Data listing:
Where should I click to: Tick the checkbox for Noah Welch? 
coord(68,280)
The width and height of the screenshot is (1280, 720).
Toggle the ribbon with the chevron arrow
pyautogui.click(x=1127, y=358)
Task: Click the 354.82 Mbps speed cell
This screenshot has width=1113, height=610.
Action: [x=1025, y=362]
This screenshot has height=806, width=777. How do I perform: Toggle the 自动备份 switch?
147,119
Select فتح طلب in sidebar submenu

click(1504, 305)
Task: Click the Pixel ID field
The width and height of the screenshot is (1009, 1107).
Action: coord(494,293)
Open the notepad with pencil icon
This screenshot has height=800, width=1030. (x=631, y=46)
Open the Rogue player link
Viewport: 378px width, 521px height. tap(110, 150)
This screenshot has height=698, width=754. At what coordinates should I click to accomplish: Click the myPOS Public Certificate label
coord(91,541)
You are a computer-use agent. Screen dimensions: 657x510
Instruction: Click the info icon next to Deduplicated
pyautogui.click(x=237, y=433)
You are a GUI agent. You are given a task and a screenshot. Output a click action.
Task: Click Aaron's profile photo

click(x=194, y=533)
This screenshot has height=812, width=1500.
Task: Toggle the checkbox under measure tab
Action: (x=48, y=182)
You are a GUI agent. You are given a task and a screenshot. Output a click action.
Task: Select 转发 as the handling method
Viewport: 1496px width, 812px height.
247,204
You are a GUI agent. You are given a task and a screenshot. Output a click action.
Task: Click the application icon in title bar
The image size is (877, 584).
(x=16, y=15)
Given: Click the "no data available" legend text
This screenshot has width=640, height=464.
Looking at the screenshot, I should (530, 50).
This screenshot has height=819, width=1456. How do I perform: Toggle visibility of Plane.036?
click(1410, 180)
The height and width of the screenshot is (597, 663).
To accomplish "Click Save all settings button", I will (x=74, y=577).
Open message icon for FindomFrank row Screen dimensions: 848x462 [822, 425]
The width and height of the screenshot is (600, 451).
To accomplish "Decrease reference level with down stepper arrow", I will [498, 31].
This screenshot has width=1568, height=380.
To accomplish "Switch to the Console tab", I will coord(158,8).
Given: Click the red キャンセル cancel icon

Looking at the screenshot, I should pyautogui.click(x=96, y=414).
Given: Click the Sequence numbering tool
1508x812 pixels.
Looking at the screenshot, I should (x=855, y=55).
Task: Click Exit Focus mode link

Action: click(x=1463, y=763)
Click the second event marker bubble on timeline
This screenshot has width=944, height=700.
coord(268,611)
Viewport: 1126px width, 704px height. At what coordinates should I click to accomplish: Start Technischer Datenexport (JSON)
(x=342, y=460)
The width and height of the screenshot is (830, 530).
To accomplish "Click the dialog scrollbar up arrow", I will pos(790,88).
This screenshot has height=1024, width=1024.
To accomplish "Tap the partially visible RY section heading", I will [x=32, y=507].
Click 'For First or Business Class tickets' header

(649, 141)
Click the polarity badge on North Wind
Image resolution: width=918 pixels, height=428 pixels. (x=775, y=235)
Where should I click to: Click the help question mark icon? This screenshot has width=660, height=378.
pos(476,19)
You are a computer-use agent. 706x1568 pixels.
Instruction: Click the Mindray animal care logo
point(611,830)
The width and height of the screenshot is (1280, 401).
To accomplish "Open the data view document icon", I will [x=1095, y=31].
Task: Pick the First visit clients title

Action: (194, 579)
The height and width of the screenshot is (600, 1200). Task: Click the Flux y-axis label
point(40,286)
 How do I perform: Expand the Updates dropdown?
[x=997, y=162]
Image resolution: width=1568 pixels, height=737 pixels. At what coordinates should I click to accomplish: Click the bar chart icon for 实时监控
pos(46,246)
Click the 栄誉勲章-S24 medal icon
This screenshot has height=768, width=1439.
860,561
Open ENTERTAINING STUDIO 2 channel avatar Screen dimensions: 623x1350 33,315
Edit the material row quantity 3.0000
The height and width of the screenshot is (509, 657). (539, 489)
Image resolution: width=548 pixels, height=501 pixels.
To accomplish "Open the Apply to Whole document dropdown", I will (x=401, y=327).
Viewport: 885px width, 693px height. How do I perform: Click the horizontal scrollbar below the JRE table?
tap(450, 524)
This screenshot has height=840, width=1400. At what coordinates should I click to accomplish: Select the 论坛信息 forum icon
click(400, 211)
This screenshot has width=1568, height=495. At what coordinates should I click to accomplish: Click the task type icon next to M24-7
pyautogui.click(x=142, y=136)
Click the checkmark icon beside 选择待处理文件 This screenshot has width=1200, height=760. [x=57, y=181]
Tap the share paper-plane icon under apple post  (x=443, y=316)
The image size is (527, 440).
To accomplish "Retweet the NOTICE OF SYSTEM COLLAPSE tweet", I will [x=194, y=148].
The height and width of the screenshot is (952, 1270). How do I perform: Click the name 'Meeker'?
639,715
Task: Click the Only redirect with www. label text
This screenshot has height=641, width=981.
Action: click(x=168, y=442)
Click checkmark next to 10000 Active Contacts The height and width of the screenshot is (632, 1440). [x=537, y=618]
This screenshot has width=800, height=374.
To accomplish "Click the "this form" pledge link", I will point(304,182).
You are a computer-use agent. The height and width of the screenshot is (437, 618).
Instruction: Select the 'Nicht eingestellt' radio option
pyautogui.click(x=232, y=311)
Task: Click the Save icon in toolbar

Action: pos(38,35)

:: Objective ::
List every line of the records above that contains the string "scrollbar", treating uppercase and lowercase as different.

:: Correct answer ::
To accomplish "Click the dialog scrollbar up arrow", I will pos(790,88).
Viewport: 885px width, 693px height. How do I perform: Click the horizontal scrollbar below the JRE table?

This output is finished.